Diana Wynne Jones Cart and Cwidder
Howl's Moving Castle The Homeward Bounders

I first read a book by Diana Wynne Jones in 1976. It was Cart and Cwidder and I was determined to find everything else she had written. But she was an English writer and she had only written four other books at that point, so her books were not easy to find. I waited, not patiently. Atheneum published Drowned Ammet and The Spellcoats. Reading them, I realized that this was a substantial writer. Ms. Wynne Jones had an astounding ability to weave a story. Her stories pull you in from the first paragraph.

Drowned Ammet: ”People may wonder how Mitt came to join in the Holand Sea Festival, carrying a bomb, and what he thought he was doing. Mitt wondered himself by the end.”

The Homeward Bounders: ”Have you heard of the Flying Dutchman? No? Nor of the Wandering Jew? Well, it doesn’t matter. I’ll tell you about them in the right place; and about Helen and Joris, Adam and Konstam, and Vanessa, the sister Adam wanted to sell as a slave. They were all Homeward Bounders like me. And I’ll tell about Them too, who made us that way.”

Howl’s Moving Castle: ”In the land of Ingary, where such things as seven-league boots and cloaks of invisibility really exist, it is quite a misfortune to be born the eldest of three. Everyone knows you are the one who will fail first, and worst, if the three of you set out to seek your fortunes.”

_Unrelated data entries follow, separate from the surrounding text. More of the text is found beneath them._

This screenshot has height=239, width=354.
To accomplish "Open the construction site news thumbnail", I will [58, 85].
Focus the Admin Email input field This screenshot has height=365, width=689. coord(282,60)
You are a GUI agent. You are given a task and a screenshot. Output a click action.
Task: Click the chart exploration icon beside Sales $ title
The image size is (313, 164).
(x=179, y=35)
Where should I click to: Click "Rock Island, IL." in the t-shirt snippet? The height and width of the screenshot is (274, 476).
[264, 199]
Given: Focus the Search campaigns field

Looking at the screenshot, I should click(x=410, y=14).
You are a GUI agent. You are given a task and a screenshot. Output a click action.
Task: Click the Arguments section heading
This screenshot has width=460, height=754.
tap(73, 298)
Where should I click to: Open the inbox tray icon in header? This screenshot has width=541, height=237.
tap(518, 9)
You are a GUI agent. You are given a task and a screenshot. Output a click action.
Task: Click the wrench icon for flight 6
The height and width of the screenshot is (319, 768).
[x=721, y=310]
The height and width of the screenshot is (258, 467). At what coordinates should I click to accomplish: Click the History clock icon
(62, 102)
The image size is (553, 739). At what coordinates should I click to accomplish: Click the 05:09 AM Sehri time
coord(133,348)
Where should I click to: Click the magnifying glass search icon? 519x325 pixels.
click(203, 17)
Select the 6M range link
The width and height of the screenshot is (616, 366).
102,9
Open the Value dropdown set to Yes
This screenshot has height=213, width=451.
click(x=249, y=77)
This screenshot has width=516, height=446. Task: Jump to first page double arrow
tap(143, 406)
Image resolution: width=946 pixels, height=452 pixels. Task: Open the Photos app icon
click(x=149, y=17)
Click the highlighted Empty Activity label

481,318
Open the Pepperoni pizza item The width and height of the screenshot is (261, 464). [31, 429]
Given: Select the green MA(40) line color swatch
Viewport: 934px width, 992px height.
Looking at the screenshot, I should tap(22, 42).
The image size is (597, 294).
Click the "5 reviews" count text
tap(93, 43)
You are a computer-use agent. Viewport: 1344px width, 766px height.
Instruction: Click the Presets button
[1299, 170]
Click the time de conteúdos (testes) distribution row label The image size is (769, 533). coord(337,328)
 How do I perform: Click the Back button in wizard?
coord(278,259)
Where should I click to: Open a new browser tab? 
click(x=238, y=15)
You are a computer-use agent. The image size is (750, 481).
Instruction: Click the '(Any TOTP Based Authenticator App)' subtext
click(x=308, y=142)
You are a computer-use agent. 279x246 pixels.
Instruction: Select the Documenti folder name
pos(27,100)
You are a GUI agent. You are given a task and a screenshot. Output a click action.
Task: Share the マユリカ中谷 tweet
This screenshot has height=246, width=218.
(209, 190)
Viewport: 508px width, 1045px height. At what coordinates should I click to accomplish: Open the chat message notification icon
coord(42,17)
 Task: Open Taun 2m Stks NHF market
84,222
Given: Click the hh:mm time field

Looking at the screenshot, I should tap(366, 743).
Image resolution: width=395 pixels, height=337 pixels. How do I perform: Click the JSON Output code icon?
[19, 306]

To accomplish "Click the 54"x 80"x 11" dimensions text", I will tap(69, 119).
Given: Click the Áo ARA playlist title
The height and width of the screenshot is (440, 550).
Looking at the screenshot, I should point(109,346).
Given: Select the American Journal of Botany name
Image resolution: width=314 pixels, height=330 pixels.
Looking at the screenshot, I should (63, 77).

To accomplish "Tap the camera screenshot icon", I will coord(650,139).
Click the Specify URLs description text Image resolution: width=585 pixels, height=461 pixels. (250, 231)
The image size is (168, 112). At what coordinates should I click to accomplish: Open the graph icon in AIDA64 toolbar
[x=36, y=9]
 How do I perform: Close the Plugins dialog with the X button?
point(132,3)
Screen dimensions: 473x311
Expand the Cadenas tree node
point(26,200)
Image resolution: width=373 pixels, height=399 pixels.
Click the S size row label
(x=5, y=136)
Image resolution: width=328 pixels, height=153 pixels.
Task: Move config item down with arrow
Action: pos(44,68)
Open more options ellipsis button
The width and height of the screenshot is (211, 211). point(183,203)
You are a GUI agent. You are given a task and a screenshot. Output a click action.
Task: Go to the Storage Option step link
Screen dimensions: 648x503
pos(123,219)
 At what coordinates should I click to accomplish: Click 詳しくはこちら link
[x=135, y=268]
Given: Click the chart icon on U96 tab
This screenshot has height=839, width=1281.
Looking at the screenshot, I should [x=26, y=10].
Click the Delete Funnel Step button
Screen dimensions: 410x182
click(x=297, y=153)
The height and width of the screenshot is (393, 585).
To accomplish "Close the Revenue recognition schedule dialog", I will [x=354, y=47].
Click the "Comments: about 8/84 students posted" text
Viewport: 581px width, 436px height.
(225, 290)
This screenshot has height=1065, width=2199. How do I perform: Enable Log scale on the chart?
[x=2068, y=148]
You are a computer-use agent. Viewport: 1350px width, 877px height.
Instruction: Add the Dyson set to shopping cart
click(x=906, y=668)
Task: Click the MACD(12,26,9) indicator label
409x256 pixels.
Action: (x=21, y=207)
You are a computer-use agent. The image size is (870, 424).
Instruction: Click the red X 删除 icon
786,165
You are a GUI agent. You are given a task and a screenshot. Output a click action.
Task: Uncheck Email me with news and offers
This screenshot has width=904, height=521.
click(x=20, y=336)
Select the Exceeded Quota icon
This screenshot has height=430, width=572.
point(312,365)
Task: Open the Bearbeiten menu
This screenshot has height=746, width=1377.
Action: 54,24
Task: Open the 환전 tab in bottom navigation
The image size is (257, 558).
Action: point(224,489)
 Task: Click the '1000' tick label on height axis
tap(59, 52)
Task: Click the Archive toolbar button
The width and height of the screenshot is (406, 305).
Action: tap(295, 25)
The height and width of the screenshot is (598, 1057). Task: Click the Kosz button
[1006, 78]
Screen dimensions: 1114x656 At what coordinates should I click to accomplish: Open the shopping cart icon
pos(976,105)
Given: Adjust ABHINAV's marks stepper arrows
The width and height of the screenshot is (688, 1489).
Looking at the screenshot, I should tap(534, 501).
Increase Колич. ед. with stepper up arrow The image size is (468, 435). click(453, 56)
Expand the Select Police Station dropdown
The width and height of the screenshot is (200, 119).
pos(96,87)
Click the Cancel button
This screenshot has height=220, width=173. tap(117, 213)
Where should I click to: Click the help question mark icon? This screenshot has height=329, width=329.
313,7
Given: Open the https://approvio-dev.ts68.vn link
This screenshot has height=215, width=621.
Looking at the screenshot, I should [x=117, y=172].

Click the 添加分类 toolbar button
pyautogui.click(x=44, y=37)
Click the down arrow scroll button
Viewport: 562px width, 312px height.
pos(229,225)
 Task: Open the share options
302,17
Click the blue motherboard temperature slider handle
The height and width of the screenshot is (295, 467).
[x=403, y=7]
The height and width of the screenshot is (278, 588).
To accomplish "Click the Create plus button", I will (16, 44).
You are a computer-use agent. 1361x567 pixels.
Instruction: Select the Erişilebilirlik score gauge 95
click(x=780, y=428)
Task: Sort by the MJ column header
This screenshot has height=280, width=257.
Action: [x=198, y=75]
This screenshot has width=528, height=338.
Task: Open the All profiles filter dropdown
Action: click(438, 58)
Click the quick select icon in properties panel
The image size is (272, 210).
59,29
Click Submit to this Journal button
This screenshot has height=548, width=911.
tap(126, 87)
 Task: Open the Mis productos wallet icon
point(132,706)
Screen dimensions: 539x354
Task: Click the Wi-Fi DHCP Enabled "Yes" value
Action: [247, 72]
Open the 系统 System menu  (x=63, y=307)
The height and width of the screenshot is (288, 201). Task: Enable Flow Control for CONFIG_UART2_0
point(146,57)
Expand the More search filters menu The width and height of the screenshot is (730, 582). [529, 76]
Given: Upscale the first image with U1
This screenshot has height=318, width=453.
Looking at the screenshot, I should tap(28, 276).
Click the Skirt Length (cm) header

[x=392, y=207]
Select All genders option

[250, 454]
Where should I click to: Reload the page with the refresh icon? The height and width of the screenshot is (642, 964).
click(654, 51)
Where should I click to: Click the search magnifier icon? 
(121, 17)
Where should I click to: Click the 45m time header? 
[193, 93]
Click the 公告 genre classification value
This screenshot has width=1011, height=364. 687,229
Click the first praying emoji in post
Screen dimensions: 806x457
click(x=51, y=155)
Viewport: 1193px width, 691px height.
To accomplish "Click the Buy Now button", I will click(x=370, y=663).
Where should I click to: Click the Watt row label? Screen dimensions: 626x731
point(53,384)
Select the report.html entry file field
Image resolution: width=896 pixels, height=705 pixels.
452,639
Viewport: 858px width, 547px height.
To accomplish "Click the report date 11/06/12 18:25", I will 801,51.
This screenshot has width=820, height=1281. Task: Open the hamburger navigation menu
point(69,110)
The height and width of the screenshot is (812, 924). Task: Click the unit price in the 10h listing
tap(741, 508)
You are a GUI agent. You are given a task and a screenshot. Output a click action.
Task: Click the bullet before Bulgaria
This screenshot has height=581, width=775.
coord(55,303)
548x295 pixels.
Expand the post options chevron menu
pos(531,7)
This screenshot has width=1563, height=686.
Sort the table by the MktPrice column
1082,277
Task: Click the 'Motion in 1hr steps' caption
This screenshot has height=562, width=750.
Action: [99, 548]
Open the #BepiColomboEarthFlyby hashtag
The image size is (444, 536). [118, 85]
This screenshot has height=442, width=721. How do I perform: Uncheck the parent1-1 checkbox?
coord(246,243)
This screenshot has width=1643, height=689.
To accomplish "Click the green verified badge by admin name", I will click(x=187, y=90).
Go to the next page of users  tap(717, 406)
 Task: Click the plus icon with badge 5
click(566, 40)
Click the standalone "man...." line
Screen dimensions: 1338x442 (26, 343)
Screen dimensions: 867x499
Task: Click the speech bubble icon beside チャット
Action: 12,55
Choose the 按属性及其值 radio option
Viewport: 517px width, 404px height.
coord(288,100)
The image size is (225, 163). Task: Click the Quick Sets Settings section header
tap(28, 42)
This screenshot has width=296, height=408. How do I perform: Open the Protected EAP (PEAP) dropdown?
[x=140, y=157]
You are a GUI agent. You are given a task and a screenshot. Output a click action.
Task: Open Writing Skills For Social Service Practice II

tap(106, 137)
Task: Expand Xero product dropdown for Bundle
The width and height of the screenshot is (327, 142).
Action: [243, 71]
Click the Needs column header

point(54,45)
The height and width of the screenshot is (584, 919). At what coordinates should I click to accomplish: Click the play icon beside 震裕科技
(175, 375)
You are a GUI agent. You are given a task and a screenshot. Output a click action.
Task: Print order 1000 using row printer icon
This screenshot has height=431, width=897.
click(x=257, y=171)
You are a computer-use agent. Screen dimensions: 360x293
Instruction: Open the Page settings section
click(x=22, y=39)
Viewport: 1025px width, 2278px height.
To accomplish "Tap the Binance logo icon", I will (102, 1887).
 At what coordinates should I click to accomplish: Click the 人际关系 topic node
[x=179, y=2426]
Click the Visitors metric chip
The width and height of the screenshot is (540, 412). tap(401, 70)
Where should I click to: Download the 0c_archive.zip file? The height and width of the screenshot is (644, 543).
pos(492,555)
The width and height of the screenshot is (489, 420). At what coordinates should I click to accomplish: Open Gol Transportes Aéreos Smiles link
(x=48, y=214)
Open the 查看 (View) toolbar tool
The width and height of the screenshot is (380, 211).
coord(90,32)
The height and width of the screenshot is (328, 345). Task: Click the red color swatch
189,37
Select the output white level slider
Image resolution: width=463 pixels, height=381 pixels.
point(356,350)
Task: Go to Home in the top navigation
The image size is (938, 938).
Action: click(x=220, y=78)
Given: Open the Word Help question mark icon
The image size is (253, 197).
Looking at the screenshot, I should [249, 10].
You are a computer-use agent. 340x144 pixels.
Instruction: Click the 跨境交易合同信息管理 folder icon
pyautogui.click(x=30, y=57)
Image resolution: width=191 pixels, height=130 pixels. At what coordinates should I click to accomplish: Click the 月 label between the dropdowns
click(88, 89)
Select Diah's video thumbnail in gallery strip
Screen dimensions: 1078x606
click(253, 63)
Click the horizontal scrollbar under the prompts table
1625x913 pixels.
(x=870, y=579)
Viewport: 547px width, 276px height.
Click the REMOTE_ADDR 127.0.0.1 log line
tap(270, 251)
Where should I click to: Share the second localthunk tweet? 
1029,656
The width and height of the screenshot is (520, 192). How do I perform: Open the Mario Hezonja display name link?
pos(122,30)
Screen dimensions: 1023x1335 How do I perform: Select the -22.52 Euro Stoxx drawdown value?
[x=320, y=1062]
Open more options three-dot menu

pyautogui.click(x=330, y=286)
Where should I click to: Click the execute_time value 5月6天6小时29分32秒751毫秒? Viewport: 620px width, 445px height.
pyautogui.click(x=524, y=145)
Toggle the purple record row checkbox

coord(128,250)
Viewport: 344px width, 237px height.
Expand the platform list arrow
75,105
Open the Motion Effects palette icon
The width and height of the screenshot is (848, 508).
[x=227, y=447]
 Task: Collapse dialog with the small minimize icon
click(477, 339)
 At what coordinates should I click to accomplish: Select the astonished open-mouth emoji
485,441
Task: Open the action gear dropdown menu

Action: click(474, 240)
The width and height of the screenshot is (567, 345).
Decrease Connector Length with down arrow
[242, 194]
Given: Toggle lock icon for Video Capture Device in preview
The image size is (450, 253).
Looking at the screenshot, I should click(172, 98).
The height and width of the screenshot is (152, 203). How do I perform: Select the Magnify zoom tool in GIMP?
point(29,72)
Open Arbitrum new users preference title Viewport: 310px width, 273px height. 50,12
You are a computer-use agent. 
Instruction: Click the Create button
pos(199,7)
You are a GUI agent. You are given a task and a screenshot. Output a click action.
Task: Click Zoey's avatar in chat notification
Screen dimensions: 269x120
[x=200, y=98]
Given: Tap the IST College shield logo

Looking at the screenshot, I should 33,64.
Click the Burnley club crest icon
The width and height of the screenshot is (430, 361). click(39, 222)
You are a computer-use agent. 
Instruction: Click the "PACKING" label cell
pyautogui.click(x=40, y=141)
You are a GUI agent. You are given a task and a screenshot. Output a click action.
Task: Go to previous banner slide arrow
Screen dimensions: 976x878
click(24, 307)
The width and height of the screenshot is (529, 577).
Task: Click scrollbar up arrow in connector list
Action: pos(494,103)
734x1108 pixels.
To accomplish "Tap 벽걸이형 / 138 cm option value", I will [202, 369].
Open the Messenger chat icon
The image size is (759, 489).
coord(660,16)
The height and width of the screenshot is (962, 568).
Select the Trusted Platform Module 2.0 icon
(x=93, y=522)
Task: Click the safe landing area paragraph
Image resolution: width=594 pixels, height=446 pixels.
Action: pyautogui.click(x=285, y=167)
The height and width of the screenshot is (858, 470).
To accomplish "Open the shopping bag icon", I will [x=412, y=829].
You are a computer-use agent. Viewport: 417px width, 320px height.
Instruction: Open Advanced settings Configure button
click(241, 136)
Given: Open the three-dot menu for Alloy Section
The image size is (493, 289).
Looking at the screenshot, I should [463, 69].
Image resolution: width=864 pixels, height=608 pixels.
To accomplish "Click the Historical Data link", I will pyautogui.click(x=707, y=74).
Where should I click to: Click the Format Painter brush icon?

What’s more, the fantasy in her books is original. They were stories unlike others I’d run across. Even when
she was writing one of her loving send-ups of gamers or convention-goers, she found the trail of unexpected delight in each of her books. You may watch the movie Howl’s Moving Castle (Boston Globe Horn Book Honor), but it will not thrill you in the same way the book does. Ms. Wynne Jones’ sense of humor, her imagination, the way she finds the right word for the moment … these are not evident in the movie.

Different readers will name a different series of her books, or a single title, as their favorite. Whether it’s the Chrestomanci books (read Charmed Life first; it won the Guardian Medal) or the Dalemark Quartet (I enjoy Cart and Cwidder the most) or one of the Castle books (there are three) or the Derkholm books (Dark Lord of Derkholm is a fan favorite) or Hexwood or Enchanted Glass (most recently published and immensely enjoyable), you won’t find anything predictable in her storytelling.

Born in 1934, she was a child who experienced war in England. The oldest of three sisters, her parents were teachers. As Ms. Wynne Jones remembers her parents, they weren’t particularly loving, nor did they coddle their children. She felt that she and her sisters raised themselves to a great extent. Born in London, they moved to Wales, to avoid the war, then went to York, in the Lake District. The family lived in John Ruskin’s secretary’s house. The children of that house were models for the famous four in Swallows and Amazons—John, Susan, Tilly, and Roger—and Diana Wynne Jones was reminded of this connection periodically at home and at school.

She was a curious reader, trying everything she could, both fiction and nonfiction, classical and current. At
the age of eight, she knew quite clearly that she was going to be a writer. As she wrote, ”It was not a decision, or even a revelation. It was more as if my future self had leaned back from the years ahead and quietly informed me what she was. In calm certainty, I went and told my parents. ’You haven’t got it in you,’ my mother said. My father bellowed with laughter. He had a patriarch’s view of girls: they were not really meant to do anything.”

Eventually, in 1953, she attended St. Anne’s College, Oxford. There she had the good fortune to listen to lectures by C.S. Lewis and J.R.R. Tolkien.

Shortly after graduation, she met John Burrows. ”… instantly I knew I was going to marry this man. It was
the same calm and absolute certainty that I had had when I was eight. And it rather irked me, because I hadn’t even looked at him properly and I didn’t know whether I liked him, let alone loved him.” She did. They married in 1956, lived for a short time in several English cities, and traveled for a bit to America where Mr. Burrows taught at Yale. In 1976, the couple moved to Bristol, where they lived up until the time of her death. They had three sons, all of whom are grown.

Diagnosed with lung cancer in 2009, she continued to write, planning out her next books. She died on March 26, 2011.

Diana Wynne Jones’ body of work is stout and hale. We, her readers, are grateful.